> _EXTRACTED TEXT_:
- - -

Total construction starts increased 4% in January to a seasonally adjusted annual rate of $923.4 billion, according to Dodge Construction Network. Nonresidential building starts increased 4%, and nonbuilding starts rose 18%. Residential starts fell 1%.

Compared to one year ago, total construction was 8% higher in January 2022 than in January 2021. Nonresidential building starts were up 14%, nonbuilding starts rose 12% and residential starts gained 2%. For the 12 months ending January 2022, total construction starts were 13% above the 12 months ending January 2021. Nonresidential starts were 14% higher, residential starts gained 19%, and nonbuilding starts were up 3%.

“Construction starts continue to climb, mostly unimpeded by rising materials prices and shortages of labor and key materials,” stated Richard Branch, chief economist for Dodge Construction Network. “The number of projects in the planning pipeline suggests that the rising trend in construction should continue for the time being and will be spread across more sectors than last year. While the outlook is positive, the many challenges facing the sector will limit upside potential.”

Nonresidential building starts rose 4% in January to a seasonally adjusted annual rate of $293.7 billion. The commercial sector moved 8% higher due to an increase in retail, office and warehouse starts. Institutional building starts gained 10% on gains in healthcare, transportation and recreation starts. Manufacturing starts fell 42%.

- - -

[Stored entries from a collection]
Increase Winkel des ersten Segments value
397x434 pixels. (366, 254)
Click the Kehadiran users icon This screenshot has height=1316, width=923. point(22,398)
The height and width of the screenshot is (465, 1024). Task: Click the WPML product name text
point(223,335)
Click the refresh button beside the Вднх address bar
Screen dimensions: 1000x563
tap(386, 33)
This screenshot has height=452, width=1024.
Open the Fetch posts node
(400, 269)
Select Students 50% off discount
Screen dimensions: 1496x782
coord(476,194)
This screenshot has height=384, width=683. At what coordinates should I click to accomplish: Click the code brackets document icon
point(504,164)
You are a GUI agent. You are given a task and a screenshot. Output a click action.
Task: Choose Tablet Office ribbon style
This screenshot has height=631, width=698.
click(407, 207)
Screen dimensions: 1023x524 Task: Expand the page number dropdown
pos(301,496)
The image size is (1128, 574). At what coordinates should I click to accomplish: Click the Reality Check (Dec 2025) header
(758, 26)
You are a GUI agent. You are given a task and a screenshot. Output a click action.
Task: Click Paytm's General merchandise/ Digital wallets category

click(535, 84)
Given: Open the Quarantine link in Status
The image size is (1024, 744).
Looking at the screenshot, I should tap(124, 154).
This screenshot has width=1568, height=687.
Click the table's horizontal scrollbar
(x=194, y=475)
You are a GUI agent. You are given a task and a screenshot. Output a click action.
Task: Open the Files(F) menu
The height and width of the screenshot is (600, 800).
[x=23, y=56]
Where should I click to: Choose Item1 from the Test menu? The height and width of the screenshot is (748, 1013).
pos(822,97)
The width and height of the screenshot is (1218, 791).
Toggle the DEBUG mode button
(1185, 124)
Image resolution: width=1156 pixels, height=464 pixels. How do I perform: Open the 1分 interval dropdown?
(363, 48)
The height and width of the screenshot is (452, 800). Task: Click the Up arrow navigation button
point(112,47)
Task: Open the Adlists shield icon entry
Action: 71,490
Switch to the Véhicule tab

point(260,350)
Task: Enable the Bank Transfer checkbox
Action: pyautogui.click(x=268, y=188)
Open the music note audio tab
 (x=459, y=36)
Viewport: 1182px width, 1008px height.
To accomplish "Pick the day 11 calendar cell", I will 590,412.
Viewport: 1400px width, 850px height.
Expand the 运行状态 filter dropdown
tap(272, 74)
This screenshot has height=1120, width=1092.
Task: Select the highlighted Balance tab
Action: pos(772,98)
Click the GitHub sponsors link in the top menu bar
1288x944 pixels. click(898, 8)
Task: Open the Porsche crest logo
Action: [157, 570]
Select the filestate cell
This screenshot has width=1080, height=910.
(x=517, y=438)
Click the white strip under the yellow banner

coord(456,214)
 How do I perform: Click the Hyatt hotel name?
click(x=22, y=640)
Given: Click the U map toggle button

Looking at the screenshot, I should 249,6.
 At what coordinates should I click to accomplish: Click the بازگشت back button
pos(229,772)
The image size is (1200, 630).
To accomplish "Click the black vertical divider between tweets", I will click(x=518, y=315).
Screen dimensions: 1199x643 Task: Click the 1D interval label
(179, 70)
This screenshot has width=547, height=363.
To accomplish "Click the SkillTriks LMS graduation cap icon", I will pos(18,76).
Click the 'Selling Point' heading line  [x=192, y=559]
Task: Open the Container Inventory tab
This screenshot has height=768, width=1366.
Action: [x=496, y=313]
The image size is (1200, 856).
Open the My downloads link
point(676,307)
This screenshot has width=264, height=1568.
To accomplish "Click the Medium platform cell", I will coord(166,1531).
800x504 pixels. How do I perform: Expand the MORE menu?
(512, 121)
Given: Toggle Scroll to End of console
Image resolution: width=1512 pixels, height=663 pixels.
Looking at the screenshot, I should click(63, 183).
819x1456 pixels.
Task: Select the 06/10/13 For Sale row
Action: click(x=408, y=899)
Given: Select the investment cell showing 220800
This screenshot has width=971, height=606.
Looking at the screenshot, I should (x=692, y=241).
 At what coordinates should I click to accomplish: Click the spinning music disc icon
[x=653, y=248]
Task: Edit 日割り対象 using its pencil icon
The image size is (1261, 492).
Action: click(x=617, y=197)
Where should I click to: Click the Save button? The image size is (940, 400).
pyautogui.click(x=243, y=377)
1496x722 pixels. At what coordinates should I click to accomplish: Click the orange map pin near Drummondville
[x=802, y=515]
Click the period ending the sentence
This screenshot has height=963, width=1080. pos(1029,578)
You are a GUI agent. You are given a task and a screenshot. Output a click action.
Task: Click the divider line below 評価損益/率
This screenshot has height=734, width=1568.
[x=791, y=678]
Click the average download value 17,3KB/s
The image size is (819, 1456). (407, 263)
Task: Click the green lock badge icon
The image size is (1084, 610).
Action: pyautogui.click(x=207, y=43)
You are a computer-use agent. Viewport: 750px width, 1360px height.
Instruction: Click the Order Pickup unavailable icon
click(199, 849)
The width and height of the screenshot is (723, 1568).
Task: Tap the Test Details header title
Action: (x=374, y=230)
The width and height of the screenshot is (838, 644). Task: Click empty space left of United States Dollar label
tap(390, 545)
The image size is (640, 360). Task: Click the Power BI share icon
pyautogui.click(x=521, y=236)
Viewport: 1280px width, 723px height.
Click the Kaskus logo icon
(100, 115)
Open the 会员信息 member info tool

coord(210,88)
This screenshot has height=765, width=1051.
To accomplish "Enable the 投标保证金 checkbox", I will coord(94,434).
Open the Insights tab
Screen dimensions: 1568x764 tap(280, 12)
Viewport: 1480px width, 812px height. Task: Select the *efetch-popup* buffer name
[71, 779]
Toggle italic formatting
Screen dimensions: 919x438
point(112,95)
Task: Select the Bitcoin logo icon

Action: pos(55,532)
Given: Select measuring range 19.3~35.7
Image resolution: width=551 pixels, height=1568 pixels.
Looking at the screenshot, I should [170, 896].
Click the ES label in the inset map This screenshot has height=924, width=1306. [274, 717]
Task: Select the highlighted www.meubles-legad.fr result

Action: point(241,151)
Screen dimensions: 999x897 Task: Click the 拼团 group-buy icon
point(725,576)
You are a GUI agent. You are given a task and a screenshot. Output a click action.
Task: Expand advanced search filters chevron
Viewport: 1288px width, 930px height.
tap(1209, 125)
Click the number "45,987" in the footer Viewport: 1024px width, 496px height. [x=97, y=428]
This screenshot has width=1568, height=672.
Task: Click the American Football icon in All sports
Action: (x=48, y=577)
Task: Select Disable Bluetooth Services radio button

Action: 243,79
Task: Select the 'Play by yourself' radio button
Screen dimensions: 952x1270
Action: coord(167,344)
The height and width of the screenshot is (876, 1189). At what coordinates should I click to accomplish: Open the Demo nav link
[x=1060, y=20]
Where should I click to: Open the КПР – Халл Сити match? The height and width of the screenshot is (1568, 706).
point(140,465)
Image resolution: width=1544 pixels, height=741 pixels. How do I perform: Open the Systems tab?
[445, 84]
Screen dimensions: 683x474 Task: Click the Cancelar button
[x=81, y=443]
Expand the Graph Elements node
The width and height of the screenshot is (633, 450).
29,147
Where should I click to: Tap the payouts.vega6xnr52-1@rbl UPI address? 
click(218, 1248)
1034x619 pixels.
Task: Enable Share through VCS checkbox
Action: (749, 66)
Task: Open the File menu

- - -

> _WHAT THE TASK ASKS_: Please continue the construction starts report from its last sentence.

> _OUTPUT FOR THIS TASK_:
For the 12 months ending January 2022 nonresidential building starts were 14% higher than in the 12 months ending January 2021. Commerical starts were up 11%, institutional starts rose 8%, and manufacturing starts gained 82% on a 12-month rolling sum basis.

The largest nonresidential building projects to break ground in January were the $1.5 billion JFK Terminal 4 expansion in Queens, N.Y., the $647 million Rutgers Cancer Institute in New Brunswick, N.J., and the $550 million JM Smucker Uncrustables manufacturing facility in McCalla, Ala.

The largest multifamily structures to break ground in January were the $370 million Seattle House mixed-use building in Seattle, the $300 million Broad & Washington mixed-use building in Philadelphia, and the $275 million Gateway II development in White Plains, N.Y.

Regionally, total construction starts in January rose in the Northeast, South Central and West, but fell in the Midwest and South Atlantic.